_Fragmento de texto:_
★ ★ ★ ★ ★ ★ ★
Tal día como ayer, hace ya un año,
murió mi amigo Ángel. Y no le dije adiós. Debo de estar maldito por los hados
que rigen mi destino de hombre solo, porque yo no he podido despedirme de mis
amigos muertos. Y me hubiera gustado acompañarles en su huida, estar con ellos,
sentir que me sentían a su lado, hablarles en silencio, consolarme en sus manos
y, si hubiera sido necesario, morir a su compás. Me pregunto hacia adentro sin
encontrar respuestas: ¿Dónde van los
adioses, huérfanos, inservibles, que nunca pude dar porque llegaron tarde? ¿Se
quedan deambulando por el aire de entonces, sonámbulos y tristes, buscando su
destino? Se lo decía a Castelo y vale para todos, Jesús, Cosme, Leoni, Goyo, el Niño y tú, Angelito mío:
Me queda el resquemor / de no haberte
abrazado / como te merecías, / de no besar tu frente / dormido ya, viajando / por
el reposo absurdo / de tu cuerpo sin voz. No pude despedirme de ninguno. Y
yo me siento igual que un árbol solo.
★ ★ ★ ★ ★ ★ ★
_Información proporcionada:_
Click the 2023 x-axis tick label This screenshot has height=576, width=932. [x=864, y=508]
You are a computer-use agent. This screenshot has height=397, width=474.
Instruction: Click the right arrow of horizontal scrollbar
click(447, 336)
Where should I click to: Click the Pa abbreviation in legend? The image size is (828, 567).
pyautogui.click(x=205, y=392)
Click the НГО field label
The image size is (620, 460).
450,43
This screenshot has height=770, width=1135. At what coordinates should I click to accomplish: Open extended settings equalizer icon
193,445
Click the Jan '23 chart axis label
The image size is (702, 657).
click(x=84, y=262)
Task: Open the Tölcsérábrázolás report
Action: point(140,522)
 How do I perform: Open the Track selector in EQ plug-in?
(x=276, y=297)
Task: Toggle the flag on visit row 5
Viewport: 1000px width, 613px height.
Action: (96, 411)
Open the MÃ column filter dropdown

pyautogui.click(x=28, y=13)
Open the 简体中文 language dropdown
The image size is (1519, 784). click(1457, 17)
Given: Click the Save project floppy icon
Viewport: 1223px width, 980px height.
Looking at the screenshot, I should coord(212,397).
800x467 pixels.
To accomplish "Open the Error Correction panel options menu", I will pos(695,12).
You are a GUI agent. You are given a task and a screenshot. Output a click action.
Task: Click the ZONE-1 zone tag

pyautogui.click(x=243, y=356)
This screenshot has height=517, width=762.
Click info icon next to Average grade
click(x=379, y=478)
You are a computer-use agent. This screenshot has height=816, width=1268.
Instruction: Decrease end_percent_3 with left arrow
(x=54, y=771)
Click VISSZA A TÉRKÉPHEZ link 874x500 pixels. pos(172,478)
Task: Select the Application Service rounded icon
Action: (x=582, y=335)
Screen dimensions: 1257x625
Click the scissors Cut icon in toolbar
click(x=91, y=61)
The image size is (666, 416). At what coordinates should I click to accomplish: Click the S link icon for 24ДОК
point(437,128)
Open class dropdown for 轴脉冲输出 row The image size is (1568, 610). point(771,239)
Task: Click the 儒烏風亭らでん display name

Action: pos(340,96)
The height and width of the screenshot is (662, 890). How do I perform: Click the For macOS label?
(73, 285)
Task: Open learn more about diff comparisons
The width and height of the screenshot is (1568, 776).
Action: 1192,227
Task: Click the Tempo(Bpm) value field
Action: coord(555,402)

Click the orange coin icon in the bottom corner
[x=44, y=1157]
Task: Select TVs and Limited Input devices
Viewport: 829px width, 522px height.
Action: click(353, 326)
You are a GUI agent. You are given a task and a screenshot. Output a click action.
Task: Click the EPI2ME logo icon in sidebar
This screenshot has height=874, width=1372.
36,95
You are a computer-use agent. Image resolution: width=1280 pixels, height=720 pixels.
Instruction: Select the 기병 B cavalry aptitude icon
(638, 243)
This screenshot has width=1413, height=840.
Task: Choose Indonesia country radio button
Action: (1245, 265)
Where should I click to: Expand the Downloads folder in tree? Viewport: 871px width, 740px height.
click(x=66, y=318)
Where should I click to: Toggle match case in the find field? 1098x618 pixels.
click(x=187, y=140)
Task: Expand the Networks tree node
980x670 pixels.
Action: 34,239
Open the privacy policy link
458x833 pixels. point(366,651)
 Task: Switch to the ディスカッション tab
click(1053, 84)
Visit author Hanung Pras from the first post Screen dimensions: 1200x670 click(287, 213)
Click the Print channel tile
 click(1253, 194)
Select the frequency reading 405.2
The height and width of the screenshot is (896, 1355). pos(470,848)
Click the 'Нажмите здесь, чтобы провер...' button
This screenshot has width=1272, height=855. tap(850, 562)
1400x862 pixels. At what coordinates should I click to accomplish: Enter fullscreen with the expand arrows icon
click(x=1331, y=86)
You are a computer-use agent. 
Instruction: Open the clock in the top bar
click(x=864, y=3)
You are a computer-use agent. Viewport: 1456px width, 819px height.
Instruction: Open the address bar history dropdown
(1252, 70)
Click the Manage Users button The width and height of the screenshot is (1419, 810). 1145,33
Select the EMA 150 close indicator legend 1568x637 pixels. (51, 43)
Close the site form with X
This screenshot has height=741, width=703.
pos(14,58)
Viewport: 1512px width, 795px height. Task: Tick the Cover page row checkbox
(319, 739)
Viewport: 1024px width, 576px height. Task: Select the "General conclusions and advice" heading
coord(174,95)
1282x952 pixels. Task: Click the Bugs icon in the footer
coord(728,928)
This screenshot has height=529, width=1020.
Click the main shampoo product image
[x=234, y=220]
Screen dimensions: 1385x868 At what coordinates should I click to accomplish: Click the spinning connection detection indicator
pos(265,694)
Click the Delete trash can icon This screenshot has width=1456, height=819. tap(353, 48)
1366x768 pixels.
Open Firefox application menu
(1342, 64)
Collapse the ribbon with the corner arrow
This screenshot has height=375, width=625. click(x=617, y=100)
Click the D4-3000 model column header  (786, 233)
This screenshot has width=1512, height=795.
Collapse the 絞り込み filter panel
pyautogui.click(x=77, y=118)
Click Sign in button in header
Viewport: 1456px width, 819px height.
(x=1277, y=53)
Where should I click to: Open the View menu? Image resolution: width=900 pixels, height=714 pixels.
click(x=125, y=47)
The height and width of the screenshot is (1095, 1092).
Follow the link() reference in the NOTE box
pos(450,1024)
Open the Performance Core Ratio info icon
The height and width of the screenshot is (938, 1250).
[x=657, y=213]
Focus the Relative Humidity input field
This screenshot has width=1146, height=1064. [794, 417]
★ ★ ★ ★ ★ ★ ★
Por favor, reescribe de forma más breve el párrafo del fragmento que empieza con «Tal día como ayer», sin perder sus datos principales.

_Resultado obtenido:_
Hace un año, tal día como ayer, murió mi amigo Ángel y no le dije adiós. Me siento maldito por los hados, porque no he podido despedirme de mis amigos muertos, aunque me hubiera gustado acompañarlos, consolarme en sus manos e incluso morir a su compás. Me pregunto, sin hallar respuesta, adónde van los adioses que nunca di porque llegaron tarde. Lo que le decía a Castelo vale para todos: Jesús, Cosme, Leoni, Goyo, el Niño y Ángel. Me queda el resquemor de no haber abrazado a cada uno como merecía ni haberle besado la frente. No pude despedirme de ninguno, y me siento igual que un árbol solo.